**Exercise instructions**
Format the entries below as a Markdown table with the columns Row and Entry line, starting at the line that contains "2420x1512 pixels. At" and ending after the line that contains "pos(118,744)". Skip blank lines and leave the pictures out.

**Provided material**
------

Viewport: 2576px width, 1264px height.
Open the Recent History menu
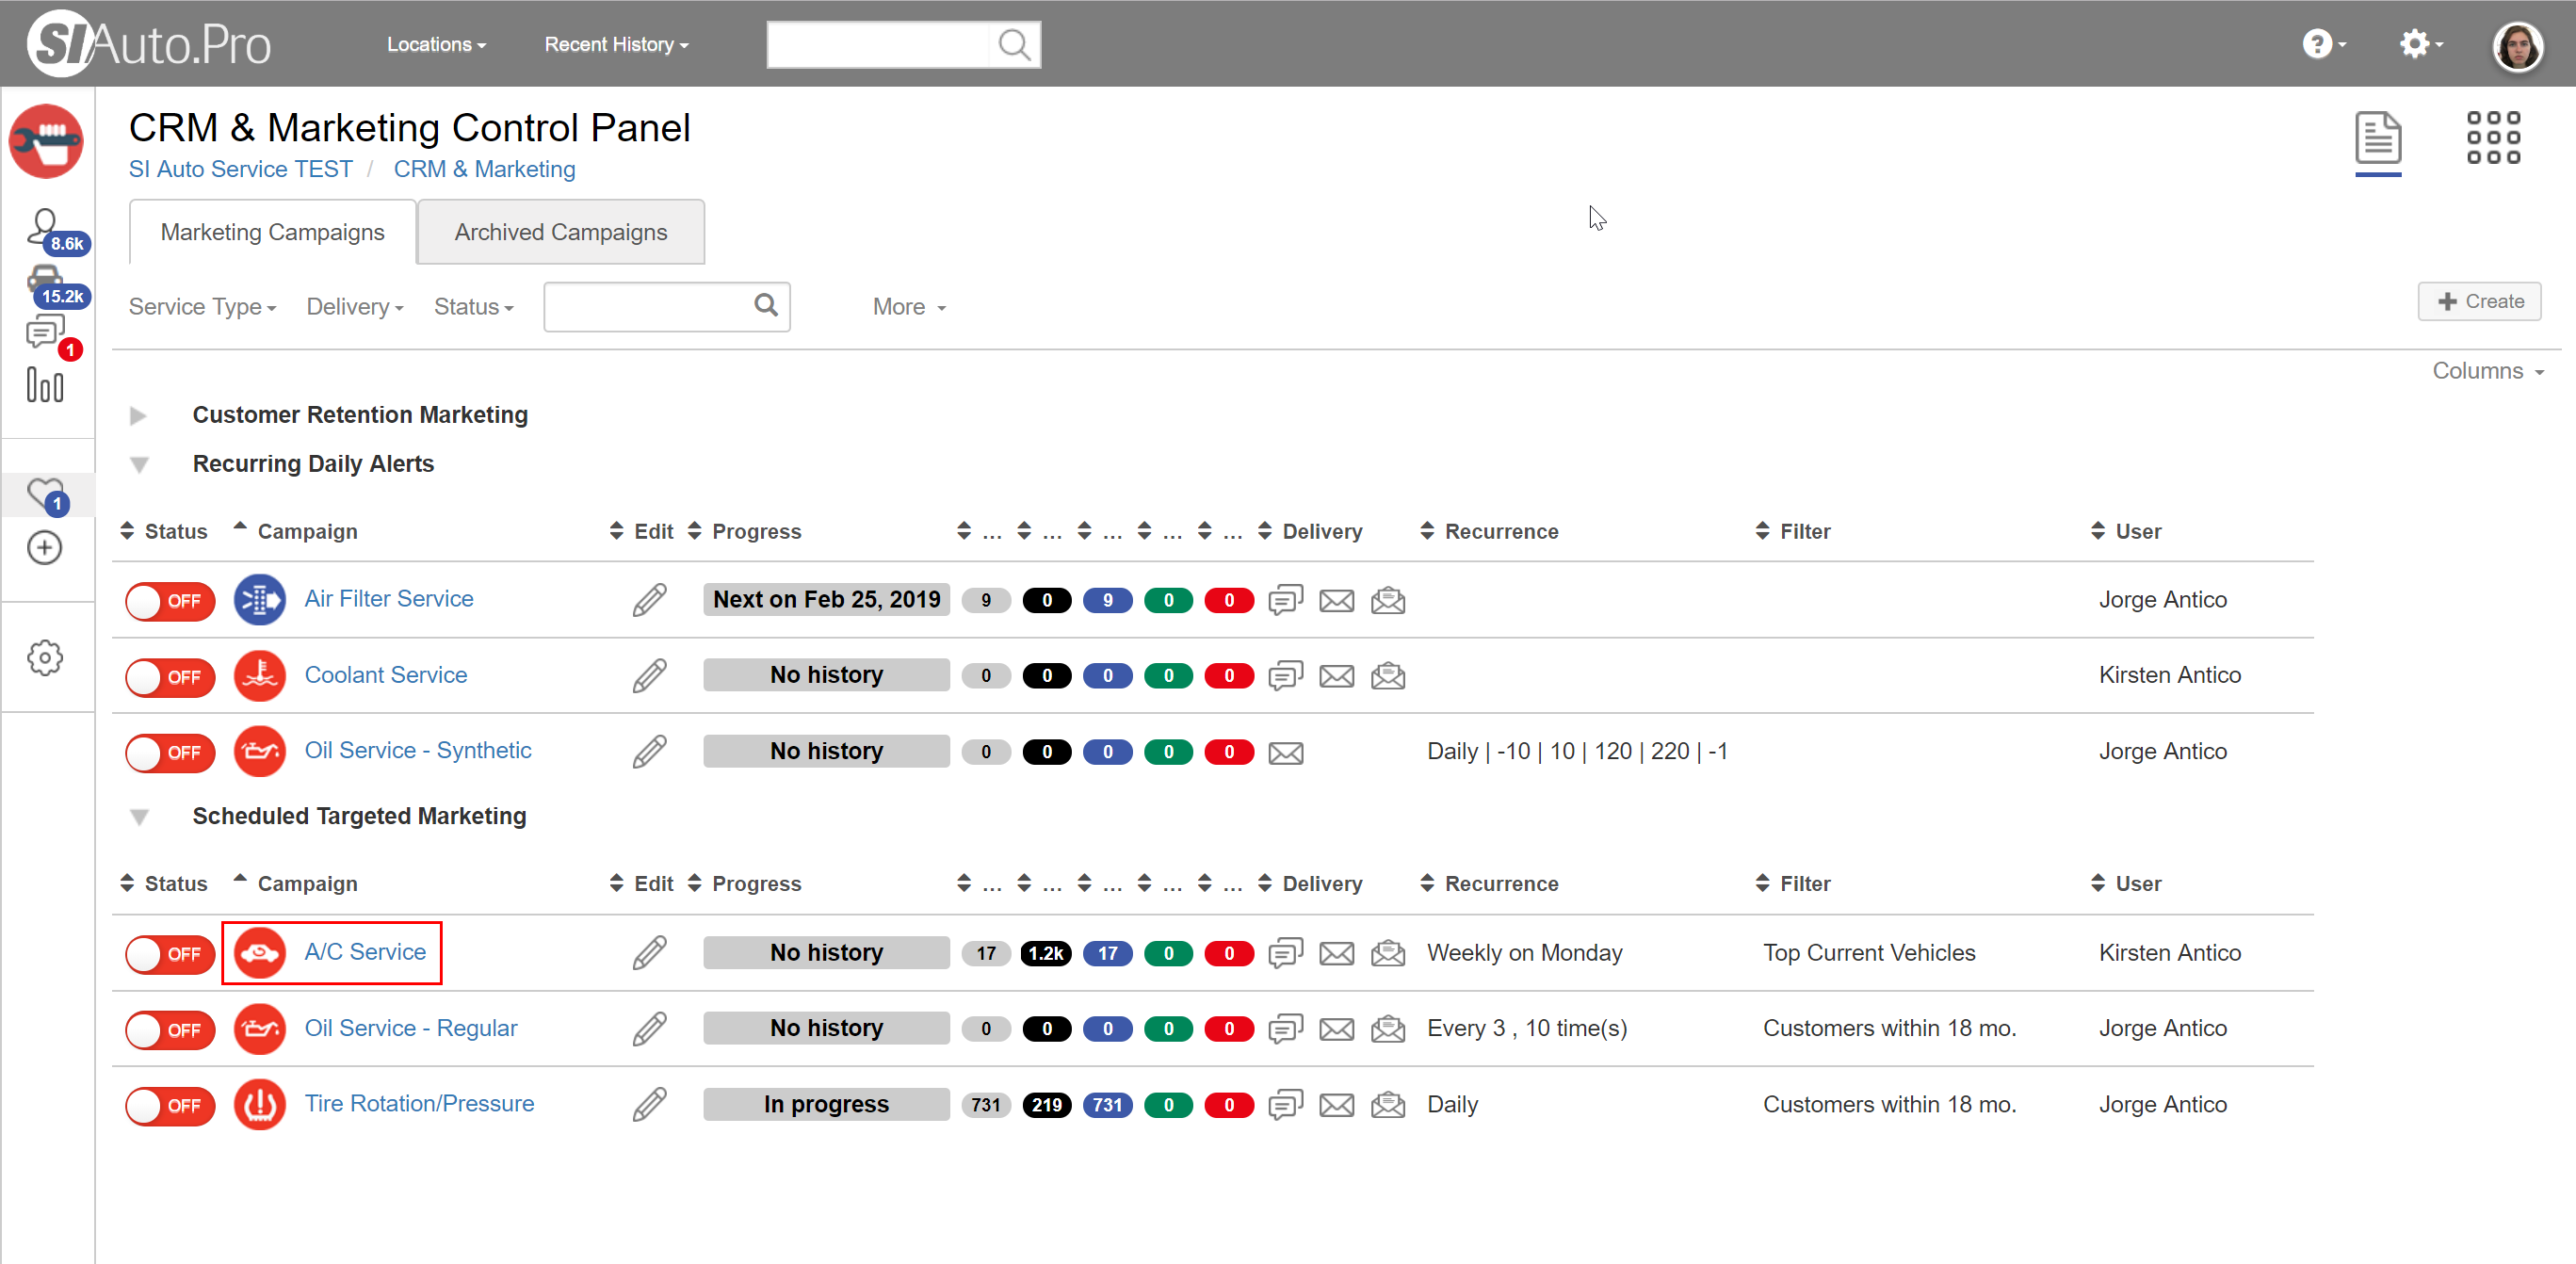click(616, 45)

------

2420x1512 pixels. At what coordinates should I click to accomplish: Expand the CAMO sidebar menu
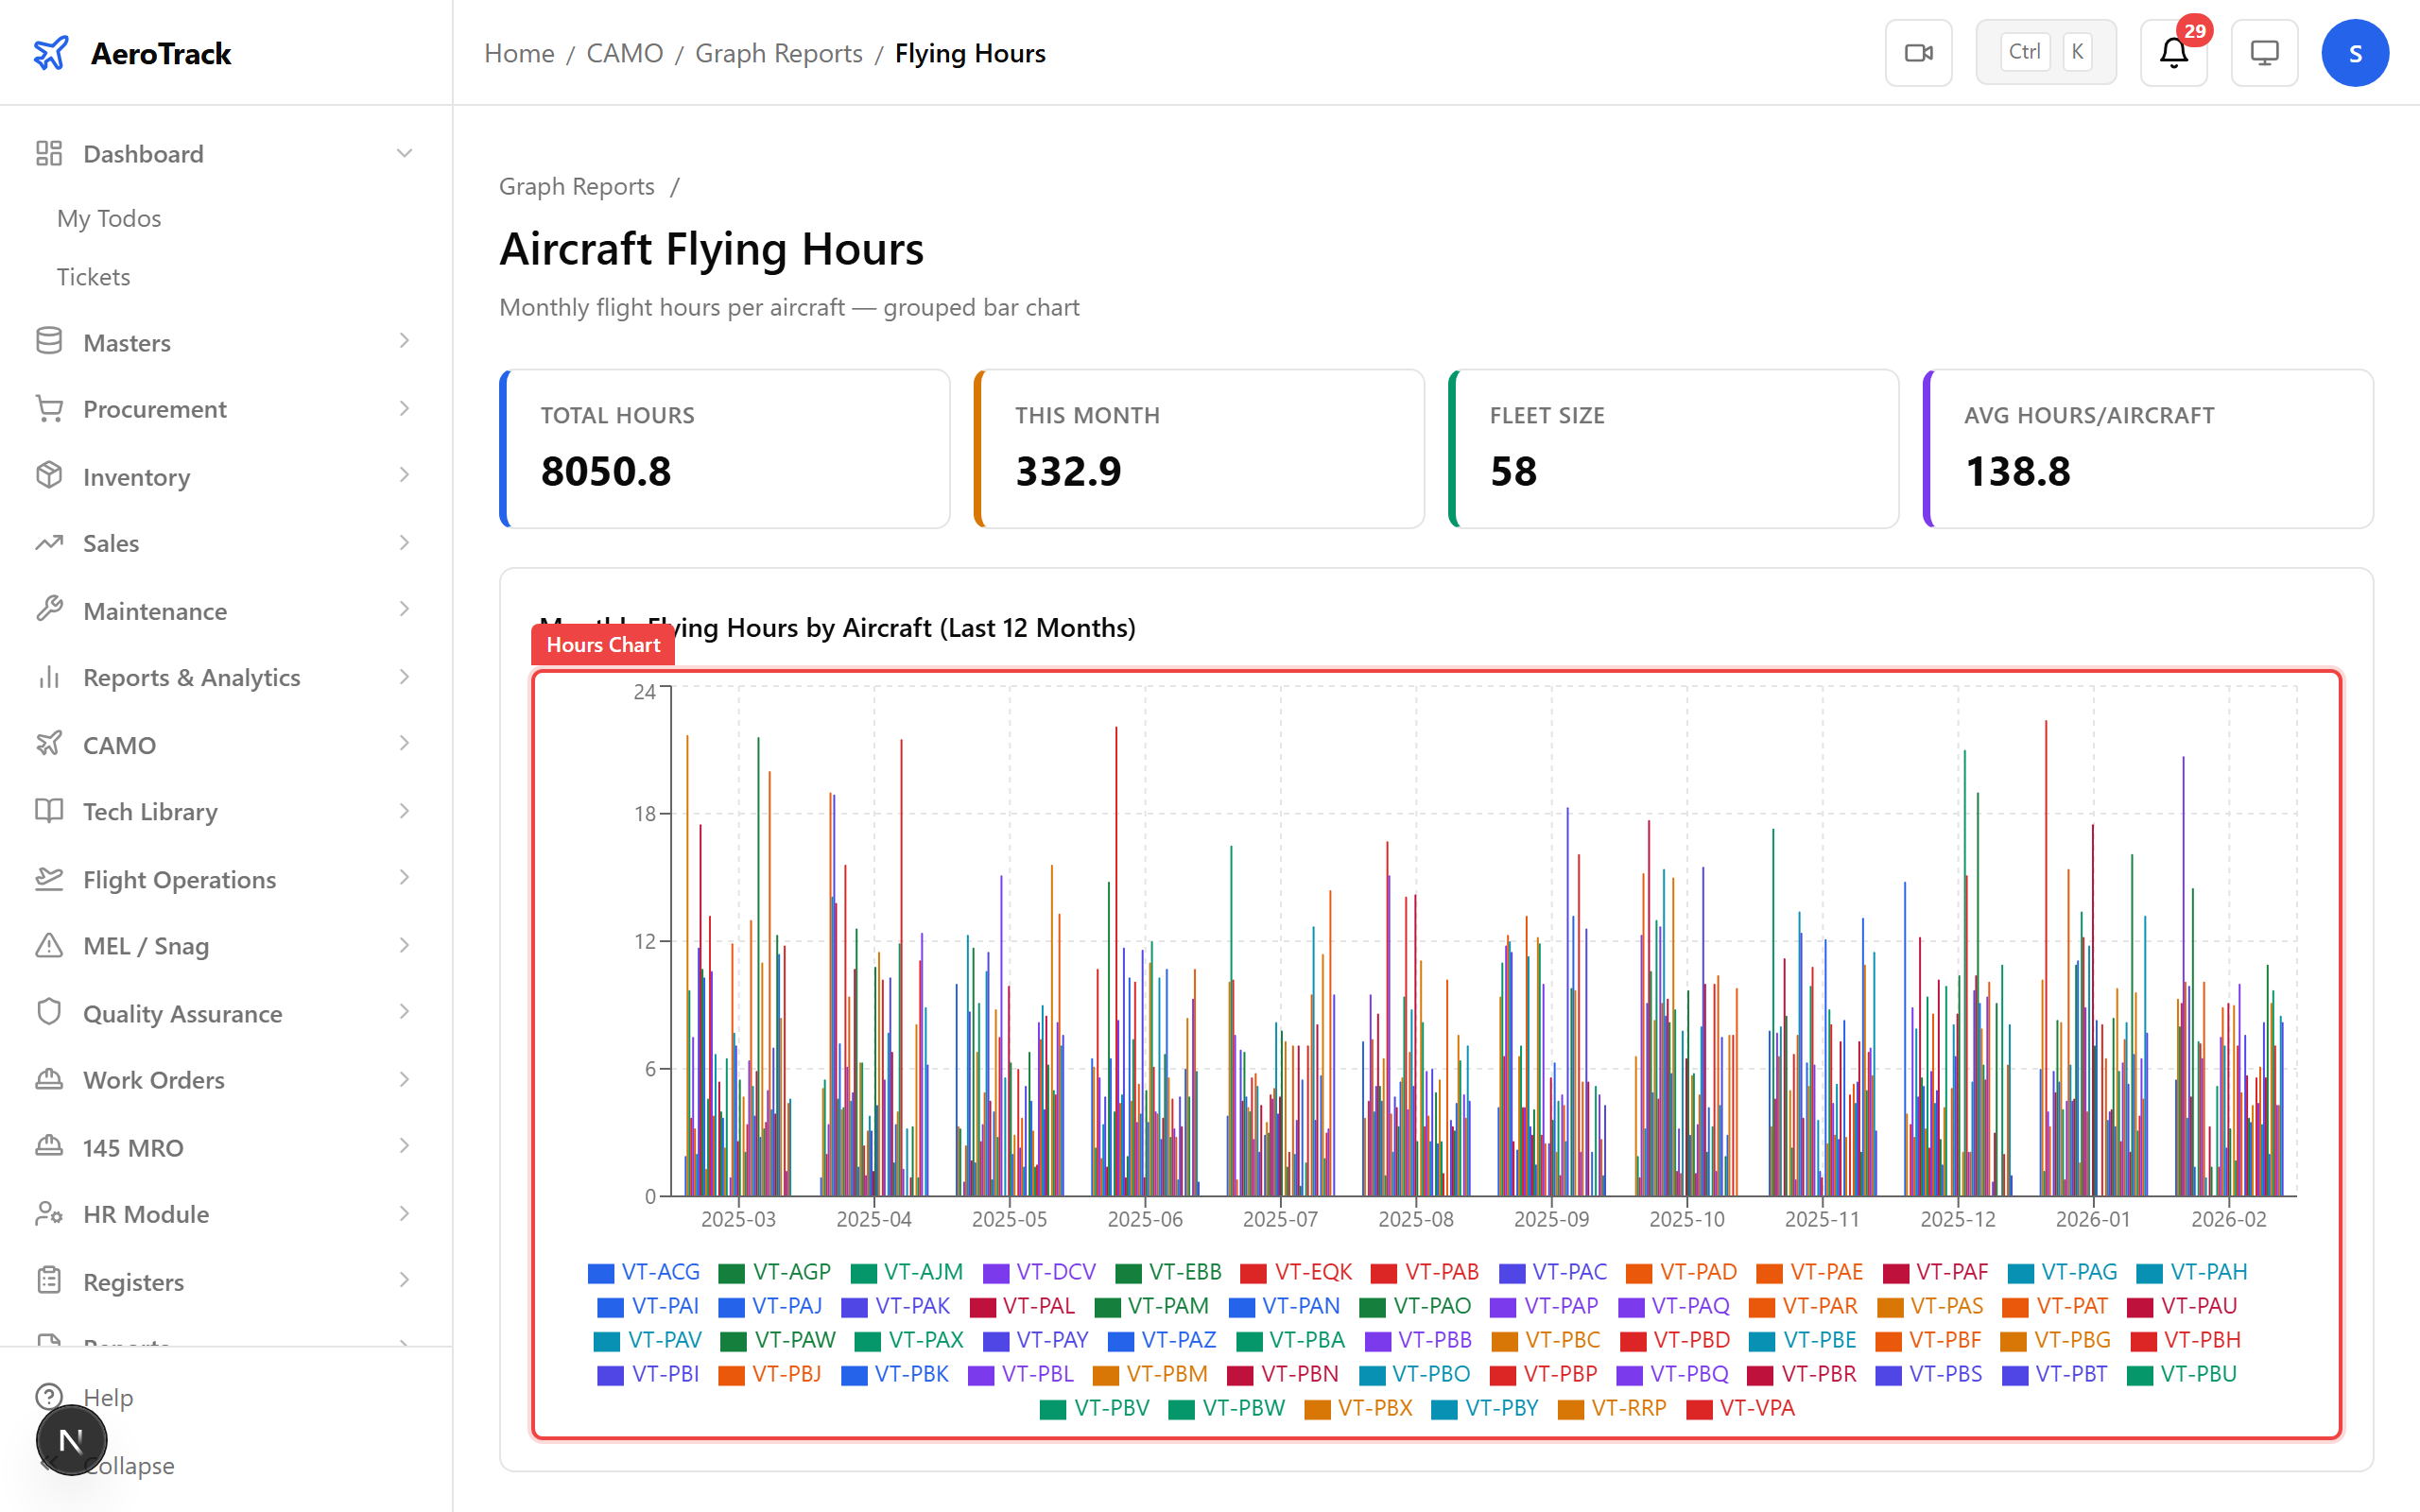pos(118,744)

------

**Written answer**
| Row | Entry line |
|---|---|
| 1 | 2420x1512 pixels. At what coordinates should I click to accomplish: Expand the CAMO sidebar menu |
| 2 | pos(118,744) |